ABOUT THIS EXERCISE: Repeat word for word the opening stretch of the entries, from the first line through the line containing "Click the back".

RECORDS PROVIDED:
- Opening Delimiter -
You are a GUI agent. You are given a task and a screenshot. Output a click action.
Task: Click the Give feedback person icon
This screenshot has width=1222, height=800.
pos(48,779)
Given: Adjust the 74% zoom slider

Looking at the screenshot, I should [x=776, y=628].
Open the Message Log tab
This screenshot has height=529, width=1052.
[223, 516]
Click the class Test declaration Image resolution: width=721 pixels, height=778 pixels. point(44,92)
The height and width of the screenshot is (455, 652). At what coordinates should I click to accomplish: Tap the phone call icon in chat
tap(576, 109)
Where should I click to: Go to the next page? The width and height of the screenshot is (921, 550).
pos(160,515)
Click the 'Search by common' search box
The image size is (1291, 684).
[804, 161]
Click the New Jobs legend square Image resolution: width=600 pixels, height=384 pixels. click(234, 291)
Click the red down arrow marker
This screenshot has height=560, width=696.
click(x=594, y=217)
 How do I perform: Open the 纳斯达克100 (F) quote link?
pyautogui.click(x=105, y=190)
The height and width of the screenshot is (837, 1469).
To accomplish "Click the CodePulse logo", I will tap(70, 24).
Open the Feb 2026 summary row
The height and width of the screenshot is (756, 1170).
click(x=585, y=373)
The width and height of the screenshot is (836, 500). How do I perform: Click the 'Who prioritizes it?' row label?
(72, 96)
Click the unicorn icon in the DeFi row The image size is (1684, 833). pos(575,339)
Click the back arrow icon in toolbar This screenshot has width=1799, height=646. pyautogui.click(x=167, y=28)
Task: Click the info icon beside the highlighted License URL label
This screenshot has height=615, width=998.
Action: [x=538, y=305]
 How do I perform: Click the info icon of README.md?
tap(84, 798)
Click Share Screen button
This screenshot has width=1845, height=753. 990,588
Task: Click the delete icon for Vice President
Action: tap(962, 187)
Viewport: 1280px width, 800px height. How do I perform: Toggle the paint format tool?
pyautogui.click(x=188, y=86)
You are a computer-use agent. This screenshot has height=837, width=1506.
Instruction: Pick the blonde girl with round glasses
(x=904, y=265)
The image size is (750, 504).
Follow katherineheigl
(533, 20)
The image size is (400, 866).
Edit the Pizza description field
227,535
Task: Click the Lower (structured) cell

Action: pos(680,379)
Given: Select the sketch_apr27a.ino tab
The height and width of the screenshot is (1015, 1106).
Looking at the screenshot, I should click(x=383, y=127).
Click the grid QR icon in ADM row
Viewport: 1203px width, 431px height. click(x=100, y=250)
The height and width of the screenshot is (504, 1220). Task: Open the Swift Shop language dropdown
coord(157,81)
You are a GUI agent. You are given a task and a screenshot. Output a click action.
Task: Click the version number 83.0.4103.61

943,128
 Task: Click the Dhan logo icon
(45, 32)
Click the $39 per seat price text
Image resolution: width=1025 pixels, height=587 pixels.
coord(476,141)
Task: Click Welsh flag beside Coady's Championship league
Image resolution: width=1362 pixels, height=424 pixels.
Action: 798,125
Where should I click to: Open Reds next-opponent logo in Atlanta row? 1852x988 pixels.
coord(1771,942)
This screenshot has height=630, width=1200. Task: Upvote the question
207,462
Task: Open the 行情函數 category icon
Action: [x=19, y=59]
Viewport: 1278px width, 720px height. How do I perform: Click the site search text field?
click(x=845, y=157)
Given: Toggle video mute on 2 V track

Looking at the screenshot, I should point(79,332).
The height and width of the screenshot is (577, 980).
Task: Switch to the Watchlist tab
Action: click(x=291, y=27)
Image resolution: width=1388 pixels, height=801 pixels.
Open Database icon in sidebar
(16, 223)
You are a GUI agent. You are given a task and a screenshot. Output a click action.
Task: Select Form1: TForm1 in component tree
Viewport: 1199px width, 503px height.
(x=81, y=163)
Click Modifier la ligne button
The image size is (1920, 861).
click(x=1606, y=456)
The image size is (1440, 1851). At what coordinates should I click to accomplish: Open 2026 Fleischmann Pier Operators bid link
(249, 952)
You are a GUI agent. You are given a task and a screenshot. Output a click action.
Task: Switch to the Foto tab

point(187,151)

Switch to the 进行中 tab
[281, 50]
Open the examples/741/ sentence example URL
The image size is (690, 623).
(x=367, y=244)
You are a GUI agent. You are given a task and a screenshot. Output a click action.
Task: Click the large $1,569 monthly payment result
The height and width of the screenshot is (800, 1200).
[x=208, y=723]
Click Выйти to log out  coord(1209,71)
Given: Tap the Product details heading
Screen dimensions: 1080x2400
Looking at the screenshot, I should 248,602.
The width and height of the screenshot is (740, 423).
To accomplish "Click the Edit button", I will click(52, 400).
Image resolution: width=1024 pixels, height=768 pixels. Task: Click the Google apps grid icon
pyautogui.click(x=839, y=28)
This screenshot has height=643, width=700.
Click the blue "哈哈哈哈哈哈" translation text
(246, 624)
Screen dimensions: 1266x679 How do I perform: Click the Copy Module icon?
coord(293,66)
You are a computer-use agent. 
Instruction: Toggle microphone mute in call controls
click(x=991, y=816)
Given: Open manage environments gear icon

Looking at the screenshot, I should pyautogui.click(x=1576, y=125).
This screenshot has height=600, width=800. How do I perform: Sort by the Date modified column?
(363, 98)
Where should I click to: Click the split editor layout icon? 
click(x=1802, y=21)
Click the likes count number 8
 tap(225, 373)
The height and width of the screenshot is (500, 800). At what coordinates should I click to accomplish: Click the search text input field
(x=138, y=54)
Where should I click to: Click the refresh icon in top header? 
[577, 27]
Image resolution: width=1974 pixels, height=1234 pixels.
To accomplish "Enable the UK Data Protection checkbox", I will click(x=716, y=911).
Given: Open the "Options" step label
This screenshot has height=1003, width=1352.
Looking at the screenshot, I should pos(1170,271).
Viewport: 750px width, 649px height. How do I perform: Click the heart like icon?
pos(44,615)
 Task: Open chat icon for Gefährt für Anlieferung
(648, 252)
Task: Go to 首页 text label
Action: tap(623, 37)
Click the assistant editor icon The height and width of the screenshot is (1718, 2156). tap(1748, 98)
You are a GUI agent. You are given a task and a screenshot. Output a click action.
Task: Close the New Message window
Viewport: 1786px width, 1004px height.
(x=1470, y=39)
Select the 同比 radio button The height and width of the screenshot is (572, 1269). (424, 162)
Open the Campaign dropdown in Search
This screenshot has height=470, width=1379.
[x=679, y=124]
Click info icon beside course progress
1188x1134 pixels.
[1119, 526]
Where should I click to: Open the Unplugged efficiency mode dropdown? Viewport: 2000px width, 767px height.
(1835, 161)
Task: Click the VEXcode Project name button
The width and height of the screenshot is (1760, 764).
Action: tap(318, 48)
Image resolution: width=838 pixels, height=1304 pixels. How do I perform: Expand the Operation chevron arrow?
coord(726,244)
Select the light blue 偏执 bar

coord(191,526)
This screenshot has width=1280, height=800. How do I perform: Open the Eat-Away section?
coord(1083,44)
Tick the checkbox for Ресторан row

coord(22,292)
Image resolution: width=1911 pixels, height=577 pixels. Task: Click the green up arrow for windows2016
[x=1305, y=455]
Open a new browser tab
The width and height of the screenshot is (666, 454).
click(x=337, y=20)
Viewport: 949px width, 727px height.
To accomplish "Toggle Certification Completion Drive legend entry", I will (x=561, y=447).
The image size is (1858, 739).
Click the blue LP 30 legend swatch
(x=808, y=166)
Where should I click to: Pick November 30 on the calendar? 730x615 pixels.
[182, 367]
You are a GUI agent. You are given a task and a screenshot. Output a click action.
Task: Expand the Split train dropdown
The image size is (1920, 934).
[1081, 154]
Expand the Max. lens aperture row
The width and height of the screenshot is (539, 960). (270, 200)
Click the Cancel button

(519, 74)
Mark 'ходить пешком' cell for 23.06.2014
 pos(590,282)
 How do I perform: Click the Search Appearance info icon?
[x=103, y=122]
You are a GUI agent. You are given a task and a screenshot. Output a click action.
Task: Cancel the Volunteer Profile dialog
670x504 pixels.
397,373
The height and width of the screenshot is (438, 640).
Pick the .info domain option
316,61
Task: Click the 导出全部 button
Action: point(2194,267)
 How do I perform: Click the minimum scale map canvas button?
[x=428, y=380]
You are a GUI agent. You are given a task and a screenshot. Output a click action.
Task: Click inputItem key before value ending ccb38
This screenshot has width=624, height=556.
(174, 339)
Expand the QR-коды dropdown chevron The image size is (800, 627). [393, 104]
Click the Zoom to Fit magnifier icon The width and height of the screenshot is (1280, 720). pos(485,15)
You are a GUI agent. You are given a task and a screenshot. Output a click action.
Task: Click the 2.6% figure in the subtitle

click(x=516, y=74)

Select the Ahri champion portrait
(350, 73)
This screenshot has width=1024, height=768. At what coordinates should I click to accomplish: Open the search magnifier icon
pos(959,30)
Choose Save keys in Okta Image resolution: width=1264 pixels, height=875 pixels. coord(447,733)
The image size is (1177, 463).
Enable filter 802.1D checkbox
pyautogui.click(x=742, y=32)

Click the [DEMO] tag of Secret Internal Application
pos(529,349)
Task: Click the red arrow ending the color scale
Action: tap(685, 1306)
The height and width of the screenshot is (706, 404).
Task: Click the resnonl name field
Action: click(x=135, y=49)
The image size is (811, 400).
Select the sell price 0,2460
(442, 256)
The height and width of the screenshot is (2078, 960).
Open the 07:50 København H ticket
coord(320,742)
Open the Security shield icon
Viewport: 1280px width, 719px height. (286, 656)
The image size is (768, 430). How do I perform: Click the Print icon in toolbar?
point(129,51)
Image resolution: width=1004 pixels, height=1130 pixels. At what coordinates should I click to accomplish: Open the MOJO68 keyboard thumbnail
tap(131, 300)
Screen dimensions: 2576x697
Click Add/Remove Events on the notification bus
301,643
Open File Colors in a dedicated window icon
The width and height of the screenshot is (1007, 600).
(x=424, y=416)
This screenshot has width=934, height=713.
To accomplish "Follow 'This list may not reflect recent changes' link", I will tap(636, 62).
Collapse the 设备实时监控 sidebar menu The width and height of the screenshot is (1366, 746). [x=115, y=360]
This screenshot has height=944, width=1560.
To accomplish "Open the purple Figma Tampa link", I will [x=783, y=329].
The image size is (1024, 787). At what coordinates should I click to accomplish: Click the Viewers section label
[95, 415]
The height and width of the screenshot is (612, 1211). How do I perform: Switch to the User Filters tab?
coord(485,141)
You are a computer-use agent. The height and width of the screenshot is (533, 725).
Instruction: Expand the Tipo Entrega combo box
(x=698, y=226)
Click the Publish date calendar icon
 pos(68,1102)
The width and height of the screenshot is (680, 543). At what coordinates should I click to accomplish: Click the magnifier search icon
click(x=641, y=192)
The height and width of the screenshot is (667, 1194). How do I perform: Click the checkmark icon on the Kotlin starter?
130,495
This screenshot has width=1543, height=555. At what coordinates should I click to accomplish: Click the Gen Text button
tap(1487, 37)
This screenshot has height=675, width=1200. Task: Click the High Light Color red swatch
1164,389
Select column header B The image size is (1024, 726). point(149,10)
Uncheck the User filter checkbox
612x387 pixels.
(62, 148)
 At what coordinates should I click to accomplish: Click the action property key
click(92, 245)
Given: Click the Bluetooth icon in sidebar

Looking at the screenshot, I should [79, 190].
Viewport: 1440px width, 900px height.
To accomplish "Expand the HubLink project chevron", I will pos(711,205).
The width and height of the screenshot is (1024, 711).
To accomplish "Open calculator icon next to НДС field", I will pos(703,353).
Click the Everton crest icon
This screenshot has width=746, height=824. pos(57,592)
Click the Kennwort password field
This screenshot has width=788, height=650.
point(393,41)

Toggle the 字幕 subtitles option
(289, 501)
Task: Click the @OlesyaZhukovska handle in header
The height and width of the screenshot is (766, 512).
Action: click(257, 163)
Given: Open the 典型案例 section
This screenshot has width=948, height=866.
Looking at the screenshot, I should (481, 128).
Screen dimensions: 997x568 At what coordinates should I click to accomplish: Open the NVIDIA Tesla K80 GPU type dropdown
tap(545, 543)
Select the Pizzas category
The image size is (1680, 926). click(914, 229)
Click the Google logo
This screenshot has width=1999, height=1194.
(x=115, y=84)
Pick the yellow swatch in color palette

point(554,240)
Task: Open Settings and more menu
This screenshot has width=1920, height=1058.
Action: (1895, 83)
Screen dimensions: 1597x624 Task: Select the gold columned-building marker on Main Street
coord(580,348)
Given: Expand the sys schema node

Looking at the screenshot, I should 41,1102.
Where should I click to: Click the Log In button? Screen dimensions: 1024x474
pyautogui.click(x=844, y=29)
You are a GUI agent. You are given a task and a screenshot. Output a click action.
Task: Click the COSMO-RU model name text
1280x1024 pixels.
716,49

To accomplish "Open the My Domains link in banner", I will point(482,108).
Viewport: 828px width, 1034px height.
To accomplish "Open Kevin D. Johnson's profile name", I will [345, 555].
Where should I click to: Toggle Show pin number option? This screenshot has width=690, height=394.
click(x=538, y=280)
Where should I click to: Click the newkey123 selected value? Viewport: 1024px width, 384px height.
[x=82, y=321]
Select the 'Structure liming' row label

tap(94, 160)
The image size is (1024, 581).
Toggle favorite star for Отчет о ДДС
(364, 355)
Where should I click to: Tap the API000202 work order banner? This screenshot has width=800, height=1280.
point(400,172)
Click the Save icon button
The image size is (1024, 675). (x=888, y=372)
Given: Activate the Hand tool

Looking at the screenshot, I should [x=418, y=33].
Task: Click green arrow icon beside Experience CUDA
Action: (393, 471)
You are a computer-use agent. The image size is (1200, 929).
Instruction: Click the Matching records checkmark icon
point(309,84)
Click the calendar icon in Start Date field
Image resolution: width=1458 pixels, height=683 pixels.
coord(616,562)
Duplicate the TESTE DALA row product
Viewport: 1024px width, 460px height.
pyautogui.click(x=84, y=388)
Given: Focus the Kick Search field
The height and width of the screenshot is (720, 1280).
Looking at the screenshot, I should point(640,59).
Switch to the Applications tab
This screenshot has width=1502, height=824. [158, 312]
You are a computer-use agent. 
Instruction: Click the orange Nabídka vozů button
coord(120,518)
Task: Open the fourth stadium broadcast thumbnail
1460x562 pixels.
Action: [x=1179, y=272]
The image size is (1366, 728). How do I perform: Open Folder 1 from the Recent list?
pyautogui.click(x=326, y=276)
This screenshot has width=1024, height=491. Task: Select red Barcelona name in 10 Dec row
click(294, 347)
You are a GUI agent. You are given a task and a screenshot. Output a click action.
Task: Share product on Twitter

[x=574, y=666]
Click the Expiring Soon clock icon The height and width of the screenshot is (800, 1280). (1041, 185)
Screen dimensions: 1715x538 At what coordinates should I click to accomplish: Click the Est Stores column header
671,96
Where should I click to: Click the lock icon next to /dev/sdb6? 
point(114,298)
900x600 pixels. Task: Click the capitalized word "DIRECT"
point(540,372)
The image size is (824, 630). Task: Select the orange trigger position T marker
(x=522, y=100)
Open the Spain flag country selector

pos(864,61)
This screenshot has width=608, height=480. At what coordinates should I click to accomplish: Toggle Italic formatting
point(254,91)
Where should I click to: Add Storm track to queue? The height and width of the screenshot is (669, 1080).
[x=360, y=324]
- Closing Delimiter -
SOLUTION TO THE EXERCISE:
You are a GUI agent. You are given a task and a screenshot. Output a click action.
Task: Click the Give feedback person icon
This screenshot has width=1222, height=800.
pos(48,779)
Given: Adjust the 74% zoom slider

Looking at the screenshot, I should [x=776, y=628].
Open the Message Log tab
This screenshot has height=529, width=1052.
[223, 516]
Click the class Test declaration Image resolution: width=721 pixels, height=778 pixels. point(44,92)
The height and width of the screenshot is (455, 652). At what coordinates should I click to accomplish: Tap the phone call icon in chat
tap(576, 109)
Where should I click to: Go to the next page? The width and height of the screenshot is (921, 550).
pos(160,515)
Click the 'Search by common' search box
The image size is (1291, 684).
[804, 161]
Click the New Jobs legend square Image resolution: width=600 pixels, height=384 pixels. click(234, 291)
Click the red down arrow marker
This screenshot has height=560, width=696.
click(x=594, y=217)
 How do I perform: Open the 纳斯达克100 (F) quote link?
pyautogui.click(x=105, y=190)
The height and width of the screenshot is (837, 1469).
To accomplish "Click the CodePulse logo", I will tap(70, 24).
Open the Feb 2026 summary row
The height and width of the screenshot is (756, 1170).
click(x=585, y=373)
The width and height of the screenshot is (836, 500). How do I perform: Click the 'Who prioritizes it?' row label?
(72, 96)
Click the unicorn icon in the DeFi row The image size is (1684, 833). pos(575,339)
Click the back arrow icon in toolbar This screenshot has width=1799, height=646. pyautogui.click(x=167, y=28)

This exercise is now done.